## BEGIN Material shown

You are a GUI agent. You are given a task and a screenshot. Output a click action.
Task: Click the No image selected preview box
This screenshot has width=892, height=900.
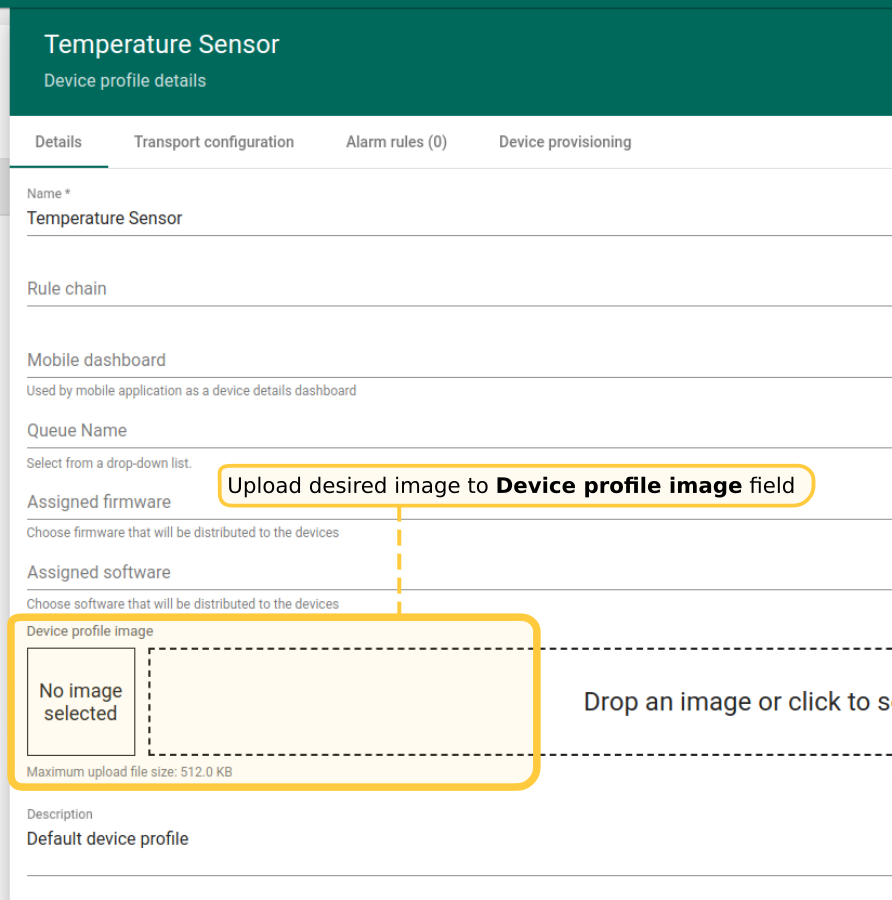pos(81,702)
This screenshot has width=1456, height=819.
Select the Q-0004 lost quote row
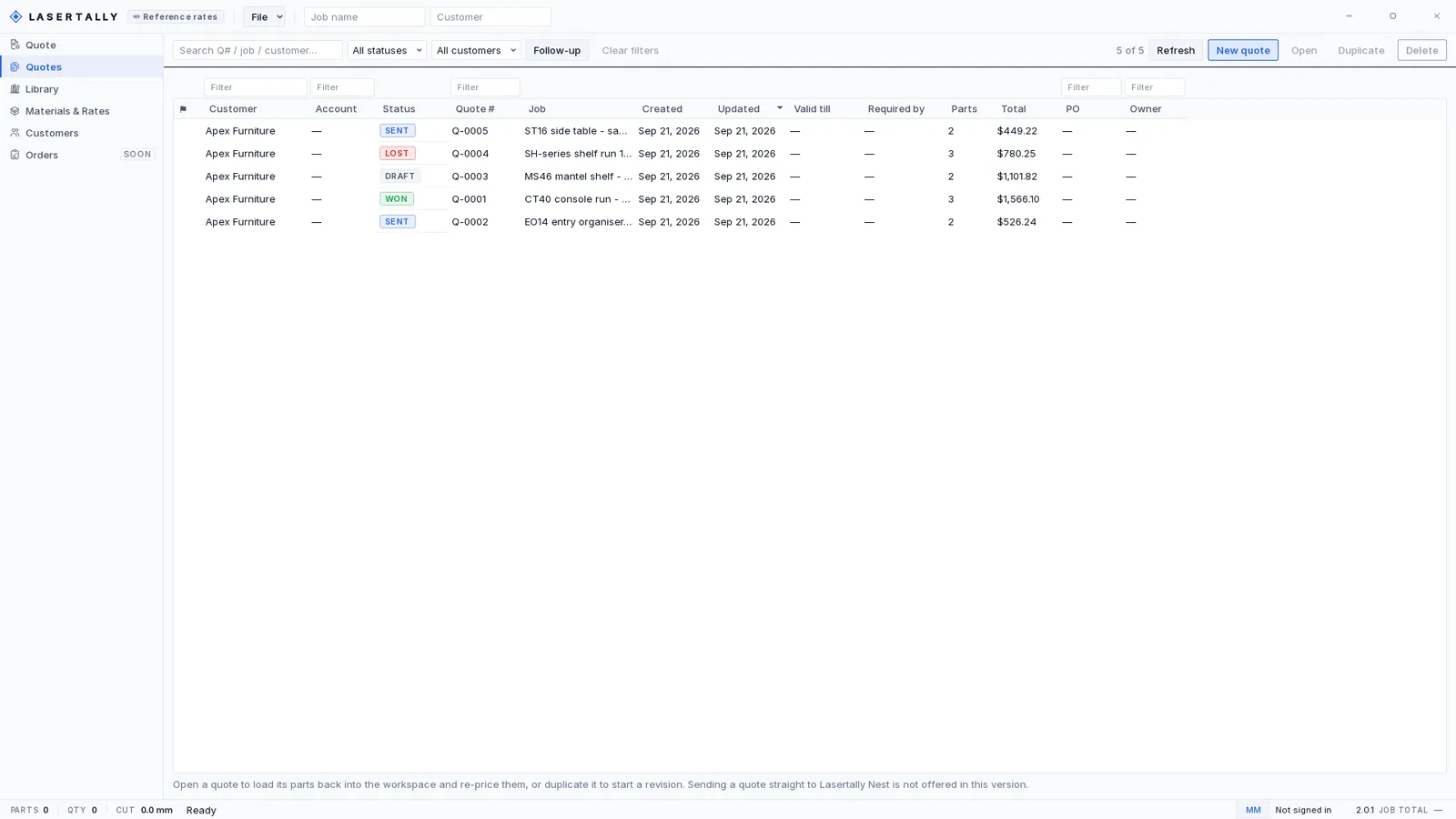pos(680,154)
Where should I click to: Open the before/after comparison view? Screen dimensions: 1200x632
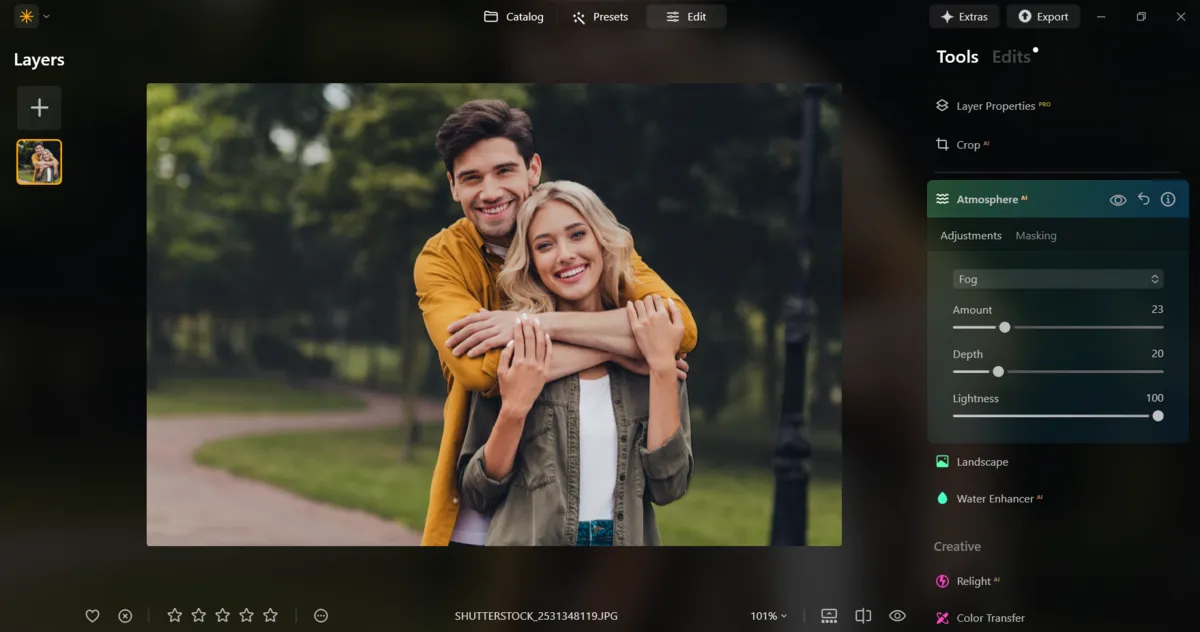click(863, 615)
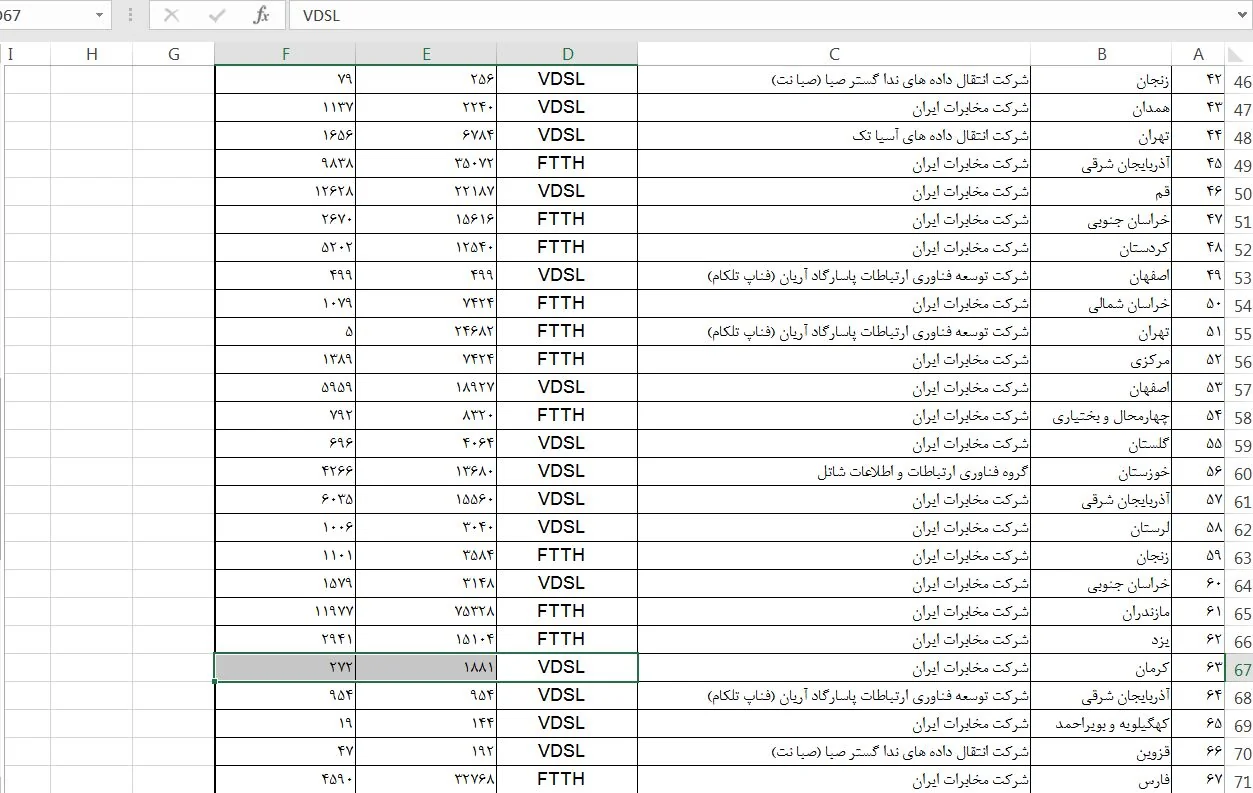Click the Insert Function fx icon
This screenshot has height=793, width=1253.
261,15
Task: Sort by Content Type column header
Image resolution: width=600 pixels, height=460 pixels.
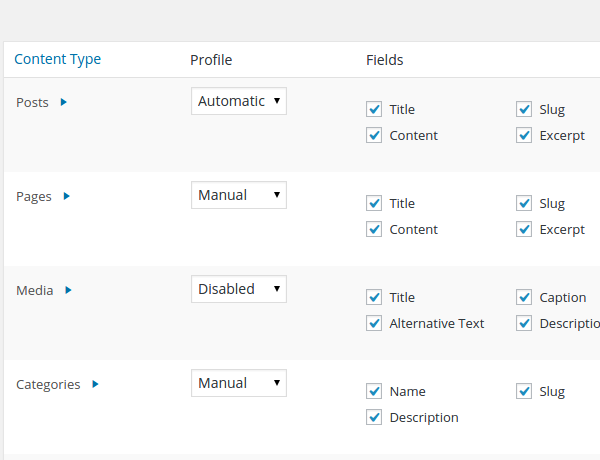Action: click(58, 59)
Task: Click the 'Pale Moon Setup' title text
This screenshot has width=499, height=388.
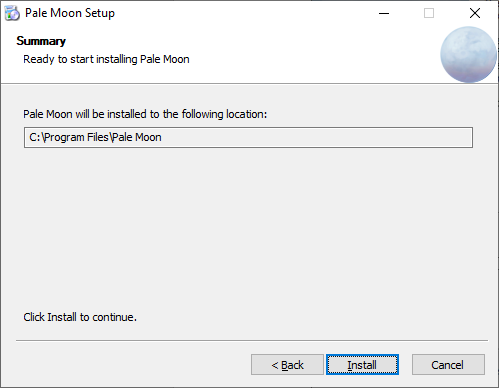Action: [x=70, y=13]
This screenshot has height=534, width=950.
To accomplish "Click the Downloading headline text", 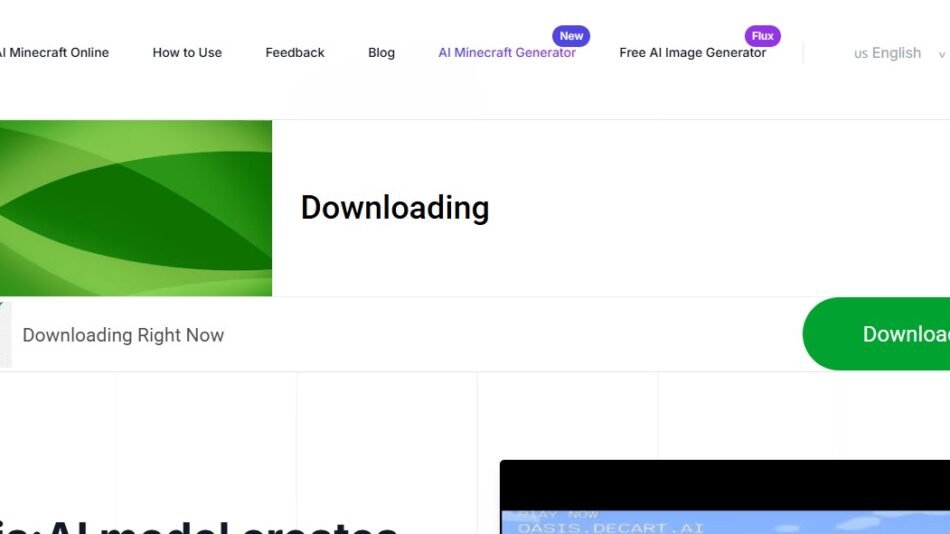I will (395, 208).
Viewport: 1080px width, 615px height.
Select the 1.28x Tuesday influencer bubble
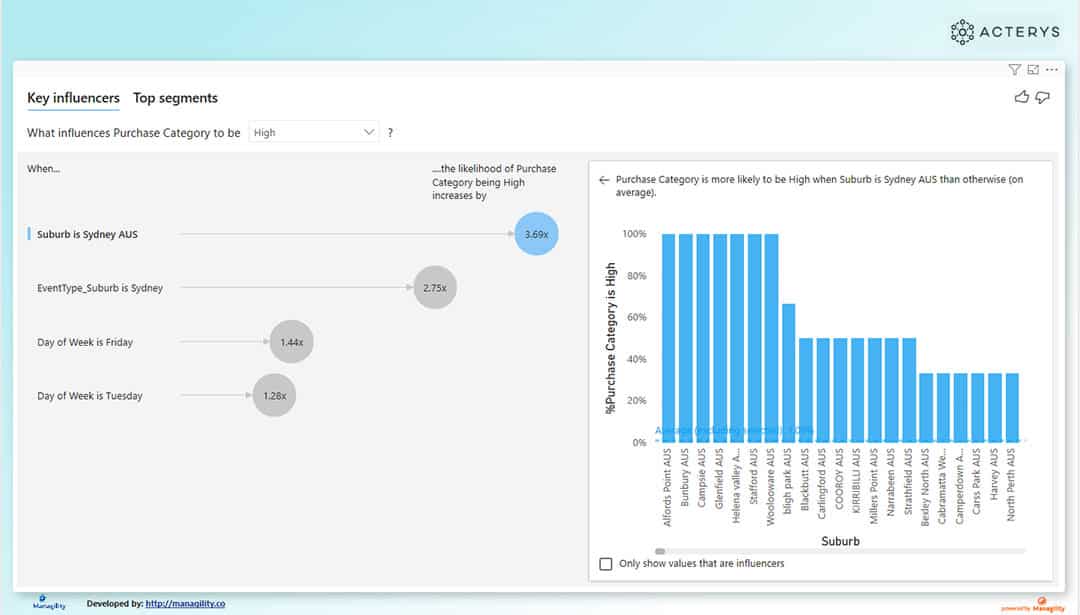tap(274, 396)
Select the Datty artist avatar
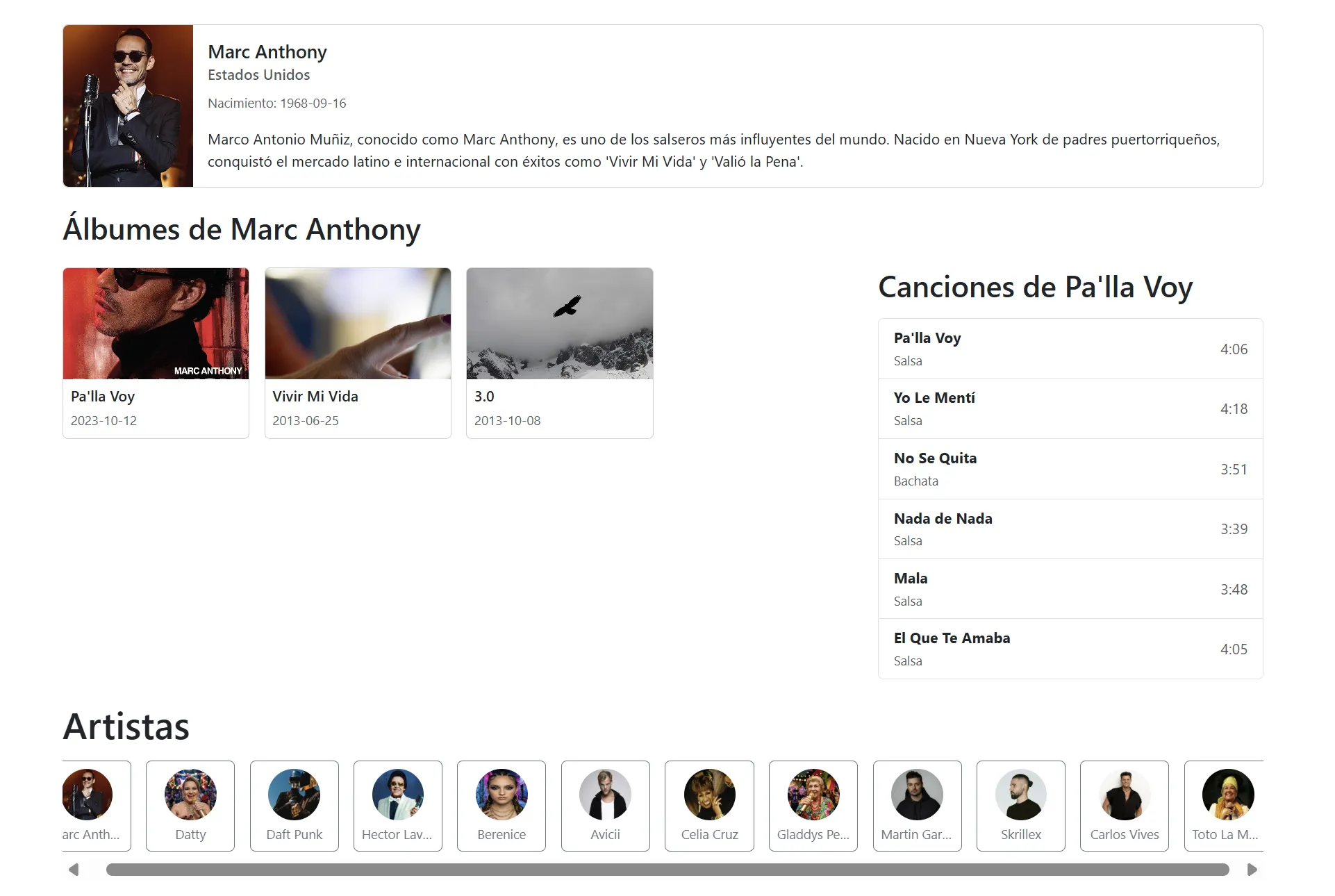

## END Material shown

• [Task goal]: Reproduce the records verbatim from their first line through the line containing "pos(81,702)", and leave the pictures out.

• [Answer for the task]:
You are a GUI agent. You are given a task and a screenshot. Output a click action.
Task: Click the No image selected preview box
This screenshot has width=892, height=900.
pos(81,702)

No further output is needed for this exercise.